May 1, 2012

Crisis in scholarly publishing?

Universities should have stopped paying for subscriptions, forcing publishers to adopt alternative economic models. And they should have started to reshape the criteria for hiring, promotion and tenure, so that current and aspiring faculty did not feel compelled to publish in journals that were bankrupting the system. But they did neither, choosing instead to let the problem fester. And even as cries from the library community intensify, our universities continue to shovel billions of dollars a year to publishers while they repeatedly fail to take the simple steps that could fix the problem overnight.

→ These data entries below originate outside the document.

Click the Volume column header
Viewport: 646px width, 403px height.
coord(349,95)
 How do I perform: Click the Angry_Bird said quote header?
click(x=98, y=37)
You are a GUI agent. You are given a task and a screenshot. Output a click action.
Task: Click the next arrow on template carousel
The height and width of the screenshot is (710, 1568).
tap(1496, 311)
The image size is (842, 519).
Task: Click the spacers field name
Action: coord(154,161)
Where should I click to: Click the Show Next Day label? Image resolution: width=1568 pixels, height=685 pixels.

The source of the problem:
Virtually all of the problems in scholarly publishing stem from the simple act, repeated millions of times a year, of a scholar signing over copyright in their work to the journal in which their work is to appear. When they do this they hand publishers a weapon that enables them to extract almost unlimited amounts of money from libraries at the same research institutions that produced the work in the first place.
Sounds familiar?
Expenditures on scholarly journals at American research libraries quadrupled from 1986 to 2005, increasing at over three times the rate of inflation. This despite a massive reduction in costs due to a major shift towards electronic dissemination. These rates of growth continue nearly unabated, even in a terrible economy.
The main point:
The biggest obstacle to the rise of open access journals was (and to a large extent still is) the major role that journal titles play in how universities evaluate candidates for jobs and promotions. In most academic disciplines, careers are built by publishing papers in prestigious journals – those that are the most selective, and therefore have the most cache. Scholars rising through the ranks of graduate school, the job market, assistant professorships and tenure face a nearly contant barrage of messages telling them that they have to publish in the best journals if they want to succeed at the next step. Never mind that it is far less true than people believe. That people believe it is all that matters.
See more here. There are many good ideas in Eisen's post.  
There is a path dependence here. Most of the work is done by university professors. They do the research, the writing, the editing, the peer-reviwing. But they seem to be unable to do the publishing - they can't solve the collective action "problem" of publishing. Would it be better if universities become the main publishers of journals again, as it used to be in the past?